渋沢栄一は何度も危機に陥り挫折しながらも、それを乗り越えて人生を切り開いてきました。明治になって栄一は約500にのぼる企業を設立し、財界のリーダとして日本経済の発展に力を尽くしましたが、その活動は常に「合本主義」と「道徳経済合一説」という理念に基づいていました。これは単に明治時代という過去の話にとどまりません。ここから、ウィズコロナとアフターコロナ時代の企業経営やビジネスへのヒントを探ることができるのです。

  • 渋沢栄一

    渋沢栄一

欧州で学んだ「合本主義」~資金と知恵を結集し株式会社を作る

まず「合本主義」について見てみます。

「合本」とは、多くの人が資本を持ち寄って会社を作るという意味です。つまり株式会社のことです。現在では当たり前のことに聞こえますが、明治初期にはそうした概念が存在していませんでした。当時は、江戸時代以来の豪商が経済活動の中心でしたが、彼らは家業や一族の商売を大きくすることが主眼で、他の商人とおカネを出し合って一つの事業を行うという発想はありませんでした。

栄一が「合本」という考え方を知ったのは、パリ万博参加のため欧州を訪問した時です。

横浜を出港してフランスまでの航海の途中、工事中のスエズ運河を目にし、その地球規模の壮大な工事に驚きました。しかもそれを可能にしているのが、フランスの「会社」と呼ばれる合本組織が多額の資金を集めて工事を進めていることだと知り、深く感動したのです。「1個人や1組織だけでは不可能なことでも、合本によって多額の資金を集めれば国を変えるような大事業もできるようになる。日本でも合本を実現して、近代化し経済発展を遂げることがどうしても必要だ」――これが栄一と「合本」との出会いでした。
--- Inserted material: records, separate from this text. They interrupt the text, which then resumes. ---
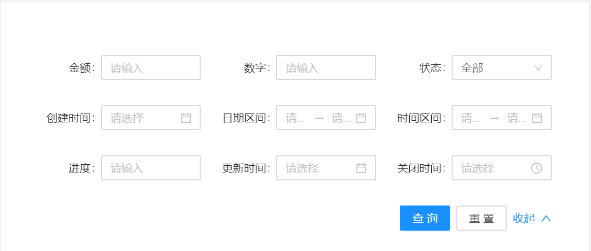Click calendar icon in 日期区间 field

361,118
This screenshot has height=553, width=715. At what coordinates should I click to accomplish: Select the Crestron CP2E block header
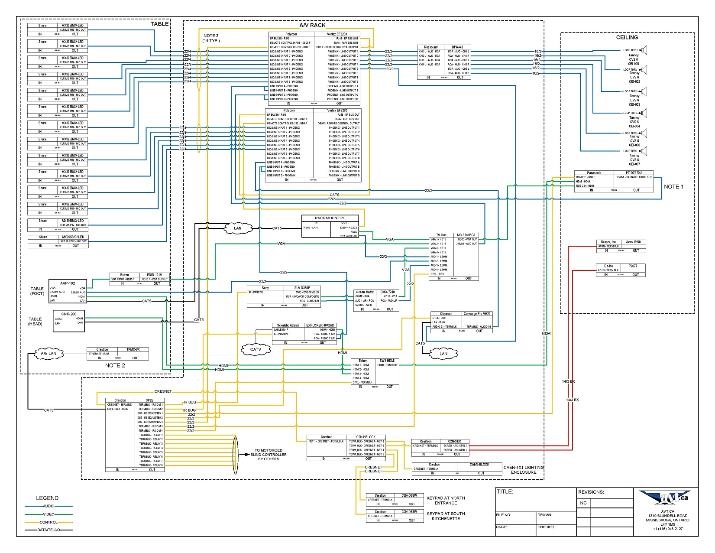[135, 400]
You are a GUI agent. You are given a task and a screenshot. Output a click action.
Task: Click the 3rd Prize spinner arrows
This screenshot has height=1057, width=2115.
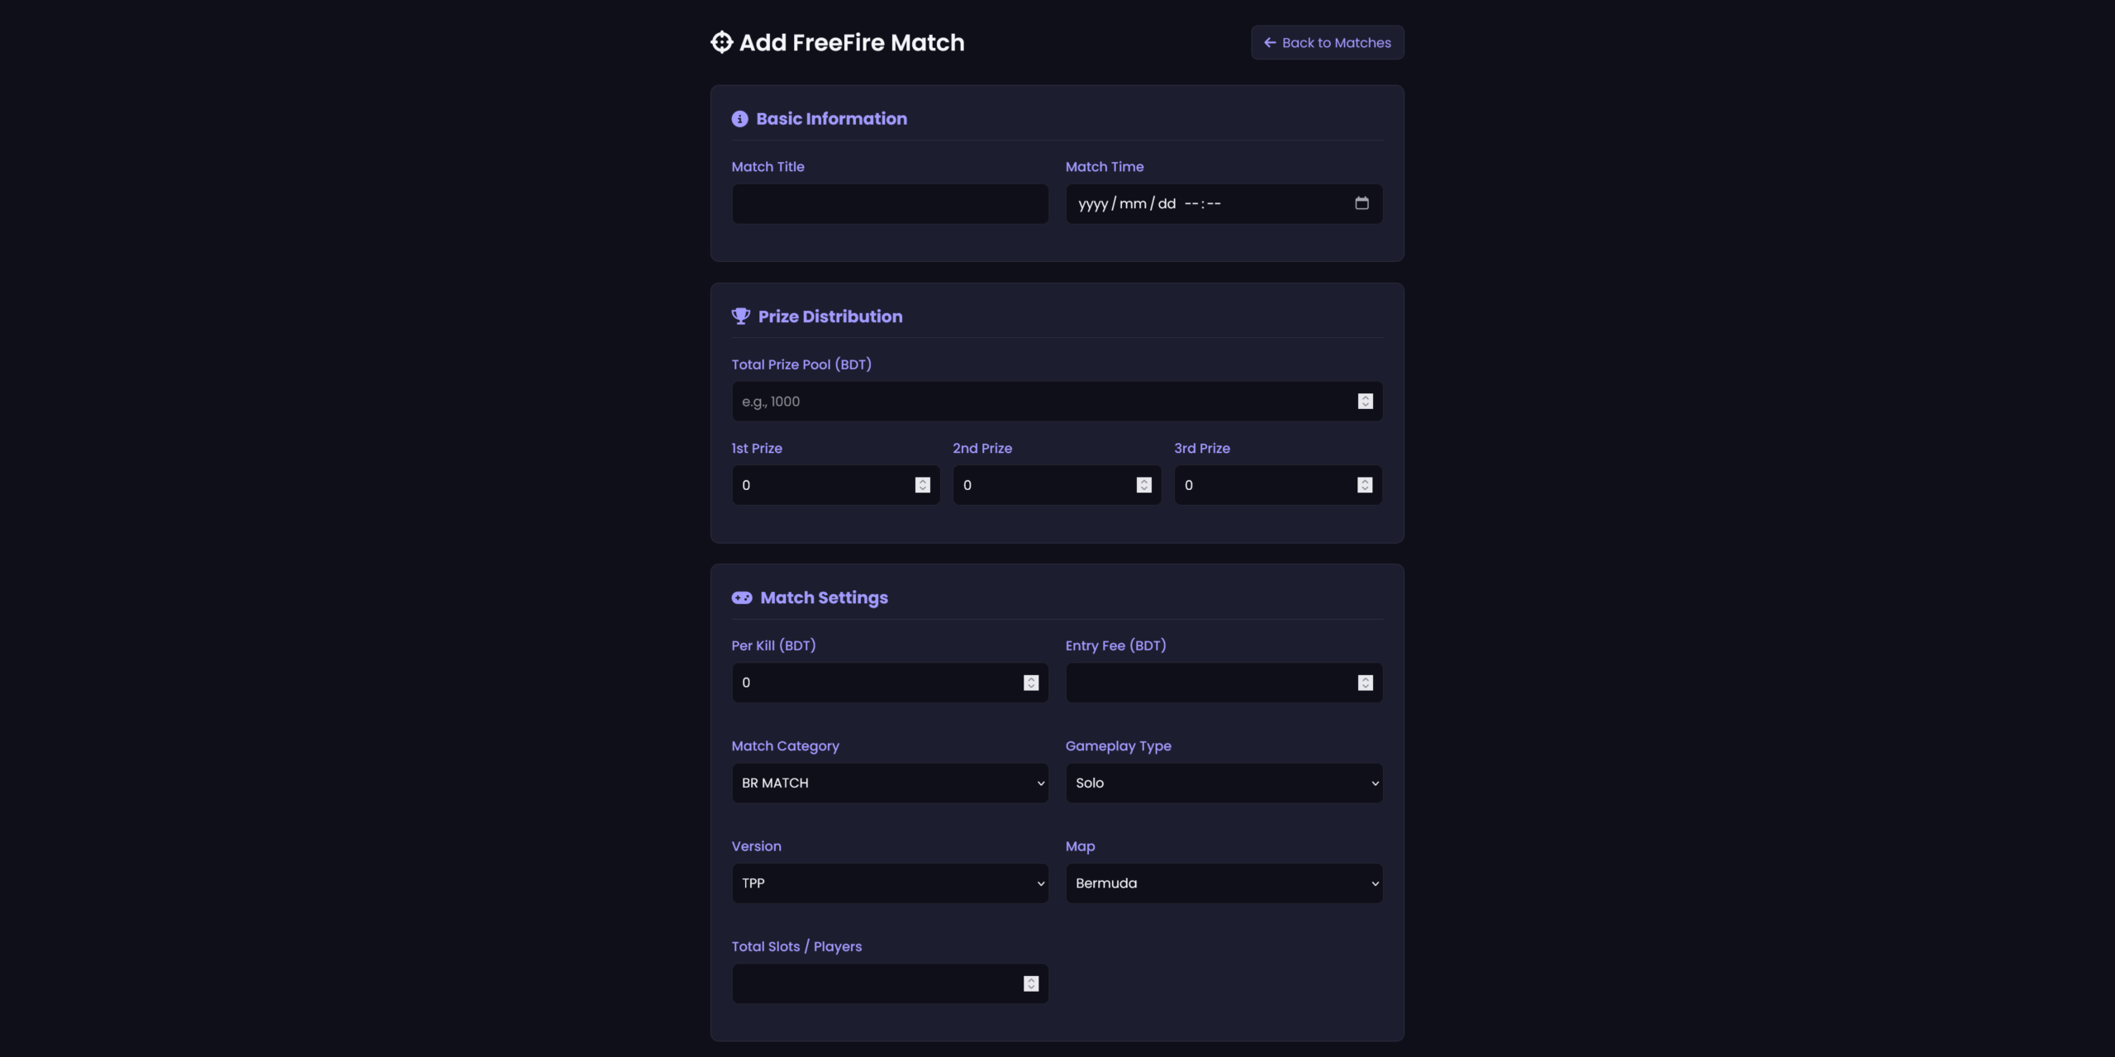(x=1365, y=485)
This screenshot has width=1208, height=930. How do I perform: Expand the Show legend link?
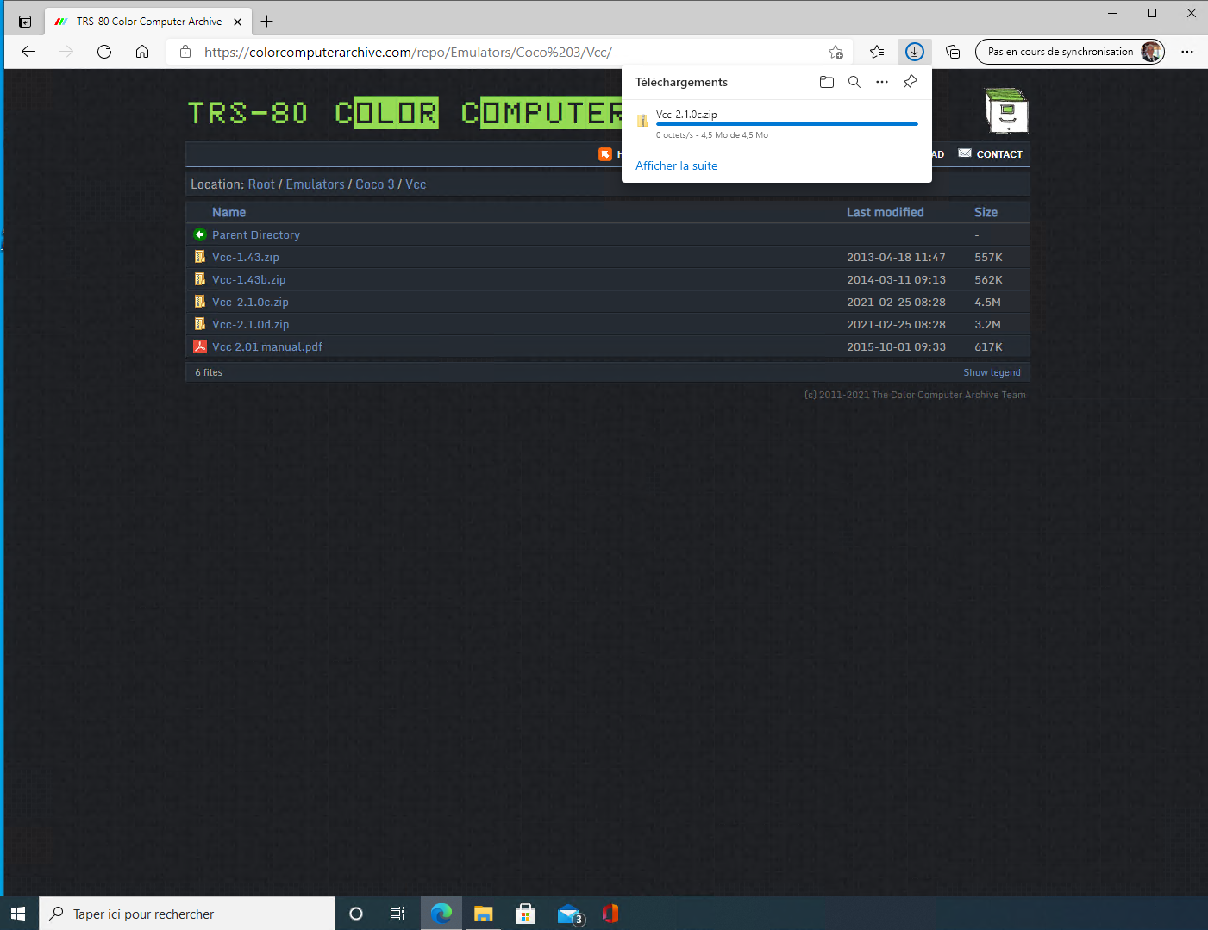pyautogui.click(x=992, y=372)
そして約1年半にわたる欧州滞在中に、実際に活動している多くの会社を見聞し、株式会社の制度や仕組みについて理解を深めていったわけです。

「滴も集まれば大河になり、国が生まれ変わる」

帰国して大蔵省の役人となった栄一はこの経験をもとに、まず民間銀行の設立に着手しました。合本主義の考え方に基づいて、豪商の三井組と小野組に協力を要請し、両者を主要株主とするとともに広く株主を募りました。
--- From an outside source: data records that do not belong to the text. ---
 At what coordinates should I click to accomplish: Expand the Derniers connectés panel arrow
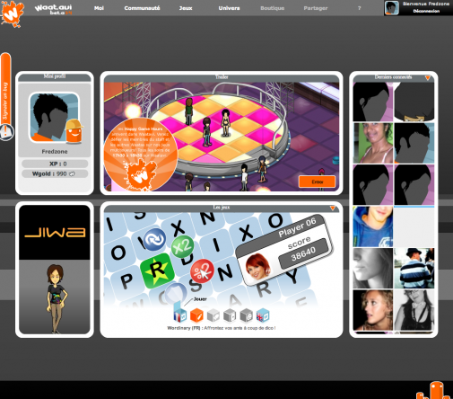[428, 78]
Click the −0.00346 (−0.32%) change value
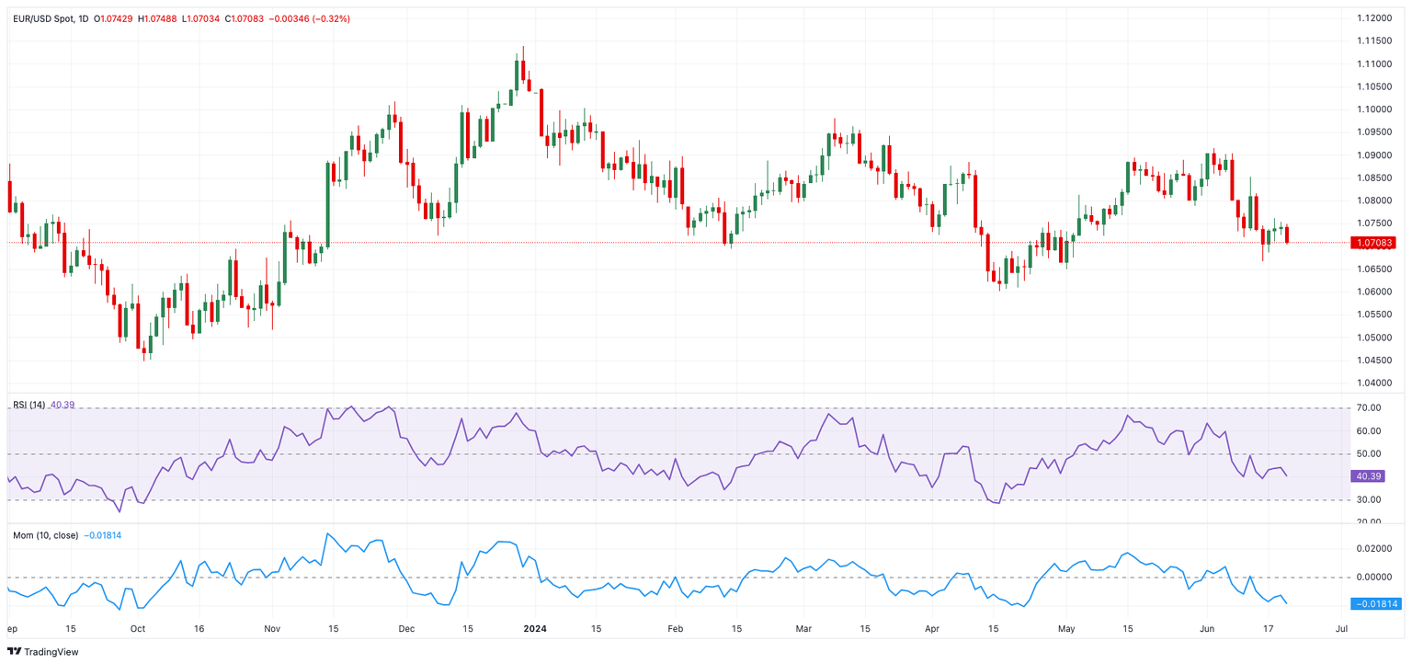1412x664 pixels. (310, 18)
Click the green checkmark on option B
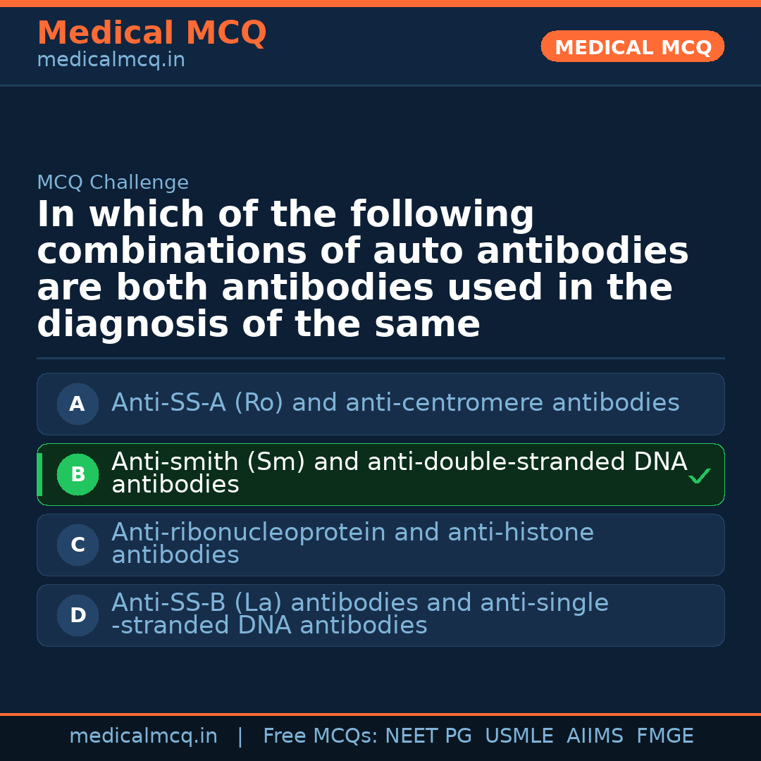Viewport: 761px width, 761px height. pyautogui.click(x=699, y=476)

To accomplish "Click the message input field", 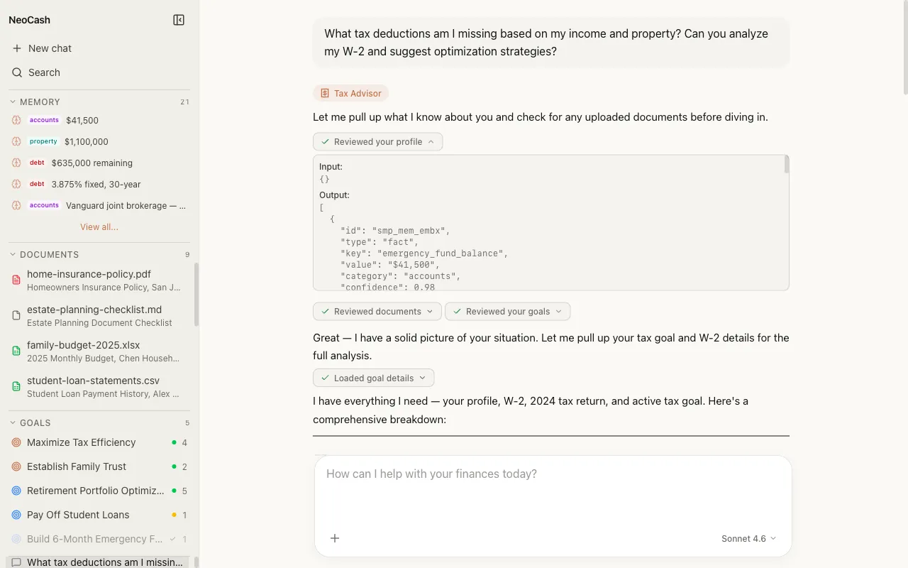I will tap(552, 490).
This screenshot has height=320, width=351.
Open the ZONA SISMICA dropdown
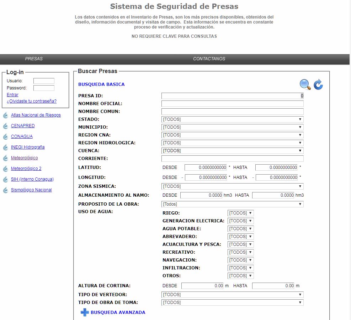[x=301, y=186]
こうして設立したのが、日本初の銀行となる第一国立銀行です。名前に「国立」との言葉が入っていますが、これは国営や官営ではなく、「国の方針に基づいて設立された銀行」という意味です。そして日本初の株式会社でもありました。

この時、栄一が株主募集のために新聞広告を出し、多くの人に出資を呼びかけました。この時の文章が残っています。少し長くなりますが、以下に引用します。

  • 渋沢栄一が出した株主募集の新聞広告

    渋沢栄一が出した株主募集の新聞広告

これを読むと、銀行設立の意義と同時に、「合本主義」についての考え方がよく表されています。「おカネを集める」という直接的な目的にとどまらず、それを通じて多くの人の知恵と力を集めて産業経済を発展させ日本を変えるという高い志が伝わってきます。まさに「合本主義」の本質と言っていいでしょう。

オールニッポンで"現代版・合本主義"~日本経済復活のカギ

この考え方は、実は現在にも通じるものです。

現代の合本主義は、株式会社設立の時点に限りません。企業が永続的に発展していくことが経済全体の基盤となるものですが、そのためには個人投資家の育成・拡大など、株式市場の健全な発展がより重要です。多くの個人が株式投資に参加することで、その資金が企業成長のエンジンとなるのです。

栄一の玄孫で、投資信託を運営するコモンズ投信の会長、渋沢健氏は「投資信託は、現代における合本主義の一つ」と指摘しています。同投信は、個人投資家から小口の積み立て投資を募り、それをもとに株式などの長期投資で運用していますが、渋沢会長は「日本全国から毎月の積立投資の『滴』が寄り集まれば、長期投資の『大河』になる」と述べています。

さらに「資金を集める」という点では、最近は株式会社という枠を超えて新しい形も生まれています。

その一つがクラウドファンディングです。インターネットなどを通じて個人から少額の資金提供を募り、それによって集まった資金でイベントや事業を展開していくクラウドファンディングは、最近では東日本大震災からの復興支援や、コロナ禍で苦しむ企業・団体への支援などの手法としても注目されています。そこには、おカネだけではなく、協力する人々の高い志や共感が込められています。いわば"現代版・合本主義"です。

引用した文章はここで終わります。